Six months ago, the mother of a student emailed me asking for private classes. The opening line of the message said “Dear Miss Malinverni, I have been looking... I have been looking for healing...” She told me about her diagnosis: She has a degenerative eye disease, which according to Western medicine cannot be cured and eventually leads to blindness. I replied that I didn't think I was the right person to help her. After all, I was only a yoga teacher, not a therapist, never mind a healer. However, this lady, let's call her Anja, would not take no for an answer. Eventually I agreed to setting up a few sessions.
For the last six months we have been working together. The first time I saw her, I had to hold back my tears. I was so touched by her trust in me and her willingness to be here. Strangely, even though I had no idea where I was going, I somehow knew where to start. I worked intuitively and created a practice that combines yin poses with different Pranayamas to soothe the nervous system. I created meditations around themes like taking refuge, accepting what is, trusting the process and allowing ourselves to be okay with only 50% of what we think is barely good enough. One Kriya particularly resonates with Anja: She loves Brahma Mudra because it is directly connected to the sense of sight. She says she feels a difference since she has been doing it regularly, which is now every night.
Anja's eyesight really is a handycap. There have been several occasions where her whole body was temporarily paralyzed in shock because out of the blue she could no longer see. Still she goes everywhere and tries to do as much as she can on her own. She is incredibly courageous and humble. Even though the work we do together is quiet and somewhat repetitive, I feel uplifted every time, and still as touched as I was the first time we met.
When we sit down together, I always ask her for an update on her health. She often tells me about her daunting doctor's appointments. Most of the experts she has seen either play her condition down or are flat out patronizing and tactless. There is one eye doctor who basically told her to get a grip and a white cane with a pair of dark sunglasses. But Anja is not the kind of person who gives up. Just a couple of weeks ago, she went to see a very special optologist. The optologist told her that due to a long ago car accident her pupils have shifted their position and are facing slightly outward. It is thus more difficult for the brain to create one single image from two slightly dislocated sources of information. Because of that difficulty Anja's nervous system is in constant fight or flight mode and the glands are constantly emitting stress hormones into her blood stream. Which also explains her chronic acidity and insomnia.

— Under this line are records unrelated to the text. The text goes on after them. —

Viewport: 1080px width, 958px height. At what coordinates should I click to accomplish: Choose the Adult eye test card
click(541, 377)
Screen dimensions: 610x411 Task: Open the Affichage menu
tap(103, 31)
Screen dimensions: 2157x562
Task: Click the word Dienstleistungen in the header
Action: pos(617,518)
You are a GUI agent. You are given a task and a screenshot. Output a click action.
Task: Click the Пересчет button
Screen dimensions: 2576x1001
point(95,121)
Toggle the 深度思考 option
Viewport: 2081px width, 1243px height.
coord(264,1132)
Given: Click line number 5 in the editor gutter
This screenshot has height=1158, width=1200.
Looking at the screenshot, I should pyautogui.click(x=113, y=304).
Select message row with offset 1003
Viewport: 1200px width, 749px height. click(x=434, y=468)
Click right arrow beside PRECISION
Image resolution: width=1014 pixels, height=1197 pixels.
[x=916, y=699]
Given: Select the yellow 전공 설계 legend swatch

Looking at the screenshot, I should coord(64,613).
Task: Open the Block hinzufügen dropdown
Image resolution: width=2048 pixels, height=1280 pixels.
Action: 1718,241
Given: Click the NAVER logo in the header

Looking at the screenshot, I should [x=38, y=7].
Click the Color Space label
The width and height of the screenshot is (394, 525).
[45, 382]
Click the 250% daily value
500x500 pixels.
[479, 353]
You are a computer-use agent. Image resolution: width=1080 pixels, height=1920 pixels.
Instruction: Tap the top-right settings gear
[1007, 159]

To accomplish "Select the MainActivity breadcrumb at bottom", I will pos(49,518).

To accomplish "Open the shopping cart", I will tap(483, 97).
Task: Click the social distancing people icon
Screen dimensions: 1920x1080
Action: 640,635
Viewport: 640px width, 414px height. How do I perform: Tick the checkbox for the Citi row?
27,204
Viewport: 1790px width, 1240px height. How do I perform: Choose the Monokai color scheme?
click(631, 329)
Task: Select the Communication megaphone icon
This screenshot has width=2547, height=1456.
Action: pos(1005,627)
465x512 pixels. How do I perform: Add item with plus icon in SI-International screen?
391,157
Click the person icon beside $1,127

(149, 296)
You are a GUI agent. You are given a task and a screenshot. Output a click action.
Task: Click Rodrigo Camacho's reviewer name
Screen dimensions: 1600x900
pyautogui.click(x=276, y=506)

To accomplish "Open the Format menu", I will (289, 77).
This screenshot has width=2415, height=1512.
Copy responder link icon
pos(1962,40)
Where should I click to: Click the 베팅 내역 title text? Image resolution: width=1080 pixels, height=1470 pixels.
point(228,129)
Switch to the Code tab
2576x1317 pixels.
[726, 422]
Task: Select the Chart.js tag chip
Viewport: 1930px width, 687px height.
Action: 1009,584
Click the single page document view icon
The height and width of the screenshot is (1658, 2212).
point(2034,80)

When she said this my eyes widened! Everything we have been doing over the last six months was aimed at calming and centering. I had intuitively chosen that approach because it seemed a no brainer that when the nervous system is more relaxed, all the resources needed for healing will be replenished. When we breathe deeply and relax our muscles, it tricks the body into what we call rest and digest mode (as opposed to fight or flight). In other words the parasympathetic nervous system responds and creates overall balance in the body. When we do something to relax us – and that could be as simple as going for a walk or reading a book – the brain assumes that there is no immediate danger and everything can let go: The heart rate decreases, the blood pressure drops, the blood flow is directed into the digestive tract. All bodily functions work harmoniously.
All Anja and I have been doing together is aimed at relaxing and regenarating the system. And in a flash we found out that this is the precise antidote for Anja's constant emission of Cortisol and Adrenaline.
I am realizing, however, that Anja knew. Not in an intellectual way. But she was so sure she wanted to see me and only me. I'm not saying this because I think I am particularly good or special. I am saying this because it reminds me of a miraculous thing: We know. We always do. If only we have the courage to elbow our intellect out of the way, another type of wisdom can get through. We begin to listen inwards and hear our inner voice. Call it intuition, gut feeling, inner guru, guidance. But it usually takes us down the right path.
Inspite of all the doctors talking down at her and ignoring her instincts, exhorting her to give up hope and settle for invalidity, Anja has never given up. She has listened to her inner voice and she has gone where that voice led her. Now, many months later, there is even a scientific explanation for what she immediately felt was the way to go. She was imperturbable. And she was right to be so.